Atul Gawande gave the commencement speech at Stanford’s School of Medicine this year. Below, the speech, which was published in the New Yorker http://www.newyorker.com/online/blogs/newsdesk/2010/06/gawande-stanford-speech.html
Summary: In his speech, Gawande congratulated the class for ignoring their elders: “You come into medicine and science at a time of radical transition. You have met the older doctors and scientists who tell the pollsters that they wouldn’t choose their profession if they were given the choice all over again. But you are the generation that was wise enough to ignore them: for what you are hearing is the pain of people experiencing an utter transformation of their world.”
Most people do not enjoy radical change that turns their world upside down—and doctors are no exception. “Doctors and scientists are now being asked to accept a new understanding of what great medicine requires,” Gawande explains. “It is not just the focus of an individual artisan-specialist, however skilled and caring.

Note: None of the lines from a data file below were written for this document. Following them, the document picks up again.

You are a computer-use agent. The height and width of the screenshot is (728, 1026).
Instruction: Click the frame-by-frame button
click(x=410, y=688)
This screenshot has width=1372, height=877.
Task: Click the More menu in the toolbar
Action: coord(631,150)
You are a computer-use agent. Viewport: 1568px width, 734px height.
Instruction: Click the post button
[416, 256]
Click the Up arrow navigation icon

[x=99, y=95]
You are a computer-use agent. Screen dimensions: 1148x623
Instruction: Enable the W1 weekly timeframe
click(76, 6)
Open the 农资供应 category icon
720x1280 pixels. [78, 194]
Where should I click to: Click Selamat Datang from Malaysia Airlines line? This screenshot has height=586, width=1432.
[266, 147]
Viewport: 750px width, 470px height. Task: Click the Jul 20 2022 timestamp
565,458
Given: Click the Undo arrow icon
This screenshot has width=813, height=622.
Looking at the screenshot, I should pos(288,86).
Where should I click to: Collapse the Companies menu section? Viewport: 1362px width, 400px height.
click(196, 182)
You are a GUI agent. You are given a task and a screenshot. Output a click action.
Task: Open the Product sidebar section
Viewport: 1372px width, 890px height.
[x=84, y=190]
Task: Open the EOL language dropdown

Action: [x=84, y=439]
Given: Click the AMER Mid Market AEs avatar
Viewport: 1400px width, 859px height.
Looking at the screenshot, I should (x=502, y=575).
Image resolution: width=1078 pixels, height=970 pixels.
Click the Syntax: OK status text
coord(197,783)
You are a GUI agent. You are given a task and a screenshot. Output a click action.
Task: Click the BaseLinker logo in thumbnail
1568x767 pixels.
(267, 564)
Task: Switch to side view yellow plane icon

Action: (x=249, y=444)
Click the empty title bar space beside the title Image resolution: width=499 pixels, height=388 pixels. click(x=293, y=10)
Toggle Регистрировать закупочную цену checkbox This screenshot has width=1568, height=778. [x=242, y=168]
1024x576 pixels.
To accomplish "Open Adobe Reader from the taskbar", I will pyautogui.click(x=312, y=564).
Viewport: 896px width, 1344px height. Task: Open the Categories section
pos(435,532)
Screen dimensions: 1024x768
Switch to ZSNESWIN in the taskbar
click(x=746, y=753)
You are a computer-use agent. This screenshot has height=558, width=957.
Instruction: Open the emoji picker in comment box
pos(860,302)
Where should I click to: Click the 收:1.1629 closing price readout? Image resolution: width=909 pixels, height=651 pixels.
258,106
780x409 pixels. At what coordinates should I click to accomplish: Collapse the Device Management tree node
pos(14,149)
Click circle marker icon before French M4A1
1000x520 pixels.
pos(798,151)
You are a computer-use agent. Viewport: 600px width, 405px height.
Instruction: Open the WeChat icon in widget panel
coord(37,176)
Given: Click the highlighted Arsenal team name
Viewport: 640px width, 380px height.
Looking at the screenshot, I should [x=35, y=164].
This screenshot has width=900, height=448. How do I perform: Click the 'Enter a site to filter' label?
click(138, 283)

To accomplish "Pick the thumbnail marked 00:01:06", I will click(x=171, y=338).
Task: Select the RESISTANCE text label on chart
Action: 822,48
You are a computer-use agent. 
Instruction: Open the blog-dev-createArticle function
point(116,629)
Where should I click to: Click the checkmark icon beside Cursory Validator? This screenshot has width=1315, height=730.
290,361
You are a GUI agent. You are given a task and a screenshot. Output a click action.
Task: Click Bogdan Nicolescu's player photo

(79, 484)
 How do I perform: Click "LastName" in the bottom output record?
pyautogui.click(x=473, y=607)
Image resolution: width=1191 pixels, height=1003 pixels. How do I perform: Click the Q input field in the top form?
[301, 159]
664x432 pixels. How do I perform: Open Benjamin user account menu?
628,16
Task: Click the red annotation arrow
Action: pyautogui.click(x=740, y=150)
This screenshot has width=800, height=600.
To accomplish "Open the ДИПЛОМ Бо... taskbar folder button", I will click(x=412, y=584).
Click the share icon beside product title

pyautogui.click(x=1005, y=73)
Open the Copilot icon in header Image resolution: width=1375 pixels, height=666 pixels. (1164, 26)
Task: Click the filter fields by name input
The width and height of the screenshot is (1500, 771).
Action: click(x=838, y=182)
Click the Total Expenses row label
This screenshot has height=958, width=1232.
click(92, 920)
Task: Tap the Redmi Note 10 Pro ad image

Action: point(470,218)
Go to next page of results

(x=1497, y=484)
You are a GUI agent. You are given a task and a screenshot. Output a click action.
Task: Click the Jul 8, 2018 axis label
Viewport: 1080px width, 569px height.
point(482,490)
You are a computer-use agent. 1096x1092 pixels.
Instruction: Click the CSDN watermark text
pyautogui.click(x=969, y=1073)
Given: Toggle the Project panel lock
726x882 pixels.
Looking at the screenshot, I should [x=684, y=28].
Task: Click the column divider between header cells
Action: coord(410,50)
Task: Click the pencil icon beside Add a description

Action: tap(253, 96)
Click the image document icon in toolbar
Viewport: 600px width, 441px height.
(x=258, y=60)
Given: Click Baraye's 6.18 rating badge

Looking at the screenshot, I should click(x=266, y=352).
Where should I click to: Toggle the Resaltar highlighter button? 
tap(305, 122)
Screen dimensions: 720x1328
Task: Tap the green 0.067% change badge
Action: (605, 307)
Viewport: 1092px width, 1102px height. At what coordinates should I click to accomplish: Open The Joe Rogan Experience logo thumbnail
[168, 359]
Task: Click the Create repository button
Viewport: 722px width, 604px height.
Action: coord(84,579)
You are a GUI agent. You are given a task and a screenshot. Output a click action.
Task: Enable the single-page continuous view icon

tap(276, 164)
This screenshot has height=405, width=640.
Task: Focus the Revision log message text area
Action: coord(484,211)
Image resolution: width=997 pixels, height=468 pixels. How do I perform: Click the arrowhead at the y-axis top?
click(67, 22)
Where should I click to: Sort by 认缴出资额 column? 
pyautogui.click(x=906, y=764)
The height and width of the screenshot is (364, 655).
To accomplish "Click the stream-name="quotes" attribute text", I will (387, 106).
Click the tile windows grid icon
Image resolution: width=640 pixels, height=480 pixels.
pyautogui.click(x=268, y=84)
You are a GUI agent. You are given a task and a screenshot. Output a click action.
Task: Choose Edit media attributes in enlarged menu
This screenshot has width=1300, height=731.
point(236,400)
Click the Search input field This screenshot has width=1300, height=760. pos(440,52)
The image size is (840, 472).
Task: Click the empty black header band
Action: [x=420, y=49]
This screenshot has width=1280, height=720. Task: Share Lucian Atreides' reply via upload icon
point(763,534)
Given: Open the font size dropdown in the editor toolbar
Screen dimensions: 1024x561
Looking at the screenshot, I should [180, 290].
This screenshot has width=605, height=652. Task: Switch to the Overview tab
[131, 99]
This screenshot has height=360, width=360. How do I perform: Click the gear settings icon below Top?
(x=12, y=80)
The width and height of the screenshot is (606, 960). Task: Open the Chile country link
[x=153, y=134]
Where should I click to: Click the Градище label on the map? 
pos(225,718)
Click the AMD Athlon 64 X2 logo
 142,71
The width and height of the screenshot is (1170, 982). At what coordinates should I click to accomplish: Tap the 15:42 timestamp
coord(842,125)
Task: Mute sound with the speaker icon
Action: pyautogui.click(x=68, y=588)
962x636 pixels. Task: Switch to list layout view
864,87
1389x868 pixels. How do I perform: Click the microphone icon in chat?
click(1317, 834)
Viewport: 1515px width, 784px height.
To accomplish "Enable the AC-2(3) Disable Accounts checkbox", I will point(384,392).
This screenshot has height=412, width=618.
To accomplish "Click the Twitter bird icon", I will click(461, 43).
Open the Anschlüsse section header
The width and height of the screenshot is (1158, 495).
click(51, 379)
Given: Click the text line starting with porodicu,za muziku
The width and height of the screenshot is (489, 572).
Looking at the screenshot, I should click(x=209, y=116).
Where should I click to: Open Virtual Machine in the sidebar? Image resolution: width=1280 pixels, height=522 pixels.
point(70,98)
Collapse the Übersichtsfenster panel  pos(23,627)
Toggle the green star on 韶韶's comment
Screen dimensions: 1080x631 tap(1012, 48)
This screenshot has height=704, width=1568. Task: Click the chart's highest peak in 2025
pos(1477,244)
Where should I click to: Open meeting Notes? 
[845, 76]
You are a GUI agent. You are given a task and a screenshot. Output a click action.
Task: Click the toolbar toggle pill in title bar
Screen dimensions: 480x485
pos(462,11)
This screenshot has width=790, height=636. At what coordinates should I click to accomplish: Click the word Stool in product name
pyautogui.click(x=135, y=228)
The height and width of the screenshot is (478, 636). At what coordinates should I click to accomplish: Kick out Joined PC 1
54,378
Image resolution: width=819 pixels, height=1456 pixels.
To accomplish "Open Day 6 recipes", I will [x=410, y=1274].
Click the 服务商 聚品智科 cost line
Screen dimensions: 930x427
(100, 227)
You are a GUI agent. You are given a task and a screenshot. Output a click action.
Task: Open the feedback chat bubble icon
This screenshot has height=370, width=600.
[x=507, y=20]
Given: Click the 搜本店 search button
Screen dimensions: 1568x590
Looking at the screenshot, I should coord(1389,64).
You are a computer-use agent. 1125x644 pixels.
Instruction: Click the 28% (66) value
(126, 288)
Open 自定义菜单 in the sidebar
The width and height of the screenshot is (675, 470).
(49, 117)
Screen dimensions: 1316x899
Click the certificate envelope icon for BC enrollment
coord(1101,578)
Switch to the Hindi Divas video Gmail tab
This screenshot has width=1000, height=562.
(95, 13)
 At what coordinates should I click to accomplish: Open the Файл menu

“The volume and complexity of what doctors need to know has grown beyond our capacity as individuals,” he warns. “Diagnosis and treatment of most conditions require complex steps and considerations, and often multiple people and technologies . . . . We’ve been obsessed in medicine with having the best drugs, the best devices, the best specialists, but we’ve paid little attention to how to make them fit together well.” And because our system is not well coordinated, “more than forty per cent of patients with common conditions like coronary artery disease, stroke, or asthma receive incomplete or inappropriate care in our communities.”
He tells the story of a patient who lost all of his fingers and all of his toes because each doctor thought that another doctor involved in his care had given him the vaccine he needed.